* Aufgabenstellung a
Nenne alle Geldbeträge, die der Text über die Lage im Irak enthält.

* Vorgegebener Text

□ □ □

Müller sicherte der irakischen Regierung weitere deutsche Hilfe in Höhe von insgesamt 350 Millionen Euro für das Jahr 2018 zu – vorbehaltlich der Zustimmung des Bundestages. Die Bundesregierung hat den Irak seit 2014 mit insgesamt 1,3 Milliarden Euro unterstützt. Deutschland ist somit eines von fünf Ländern, die zwei Drittel der Entwicklungshilfe tragen. Die Kosten für den Wiederaufbau des Landes betragen nach einer Schätzung der Weltbank rund 88 Milliarden US-Dollar in den kommenden fünf Jahren.
Die Lage im Irak ist nach wie vor dramatisch. Wegen der gesunkenen Ölpreise sind die Staatseinnahmen seit 2014 nach Angaben der Weltbank um 60 Prozent gesunken. In vielen Teilen des Landes liegt nach jahrzehntelangen Kriegen und Konflikten die Versorgung mit Strom und Wasser brach. Der Kampf gegen die Terrormiliz „Islamischer Staat“(IS) hat die Situation für Millionen Menschen zusätzlich verschlimmert. Die Vereinten Nationen gehen von 8,5 Millionen Hilfsbedürftigen im Land aus. 2,5 Millionen Menschen leben als sogenannte Binnenflüchtlinge im Land, Hunderttausende sind ins Ausland, auch nach Deutschland, geflohen.

□ □ □

* Datensätze zur Übung
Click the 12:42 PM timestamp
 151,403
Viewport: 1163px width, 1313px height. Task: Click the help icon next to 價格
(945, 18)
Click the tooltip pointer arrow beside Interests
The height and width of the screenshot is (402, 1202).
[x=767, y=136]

□ □ □

* Aufgabenstellung b
Schreibe die Zeilen der Datensätze als JSON-Liste von Zeichenketten um, eine Zeichenkette pro Zeile und ohne Leerzeilen.

* Musterlösung a
- 350 Millionen Euro
- 1,3 Milliarden Euro
- 88 Milliarden US-Dollar

* Musterlösung b
[
  "Click the 12:42 PM timestamp",
  " 151,403",
  "Viewport: 1163px width, 1313px height. Task: Click the help icon next to 價格",
  "(945, 18)",
  "Click the tooltip pointer arrow beside Interests",
  "The height and width of the screenshot is (402, 1202).",
  "[x=767, y=136]"
]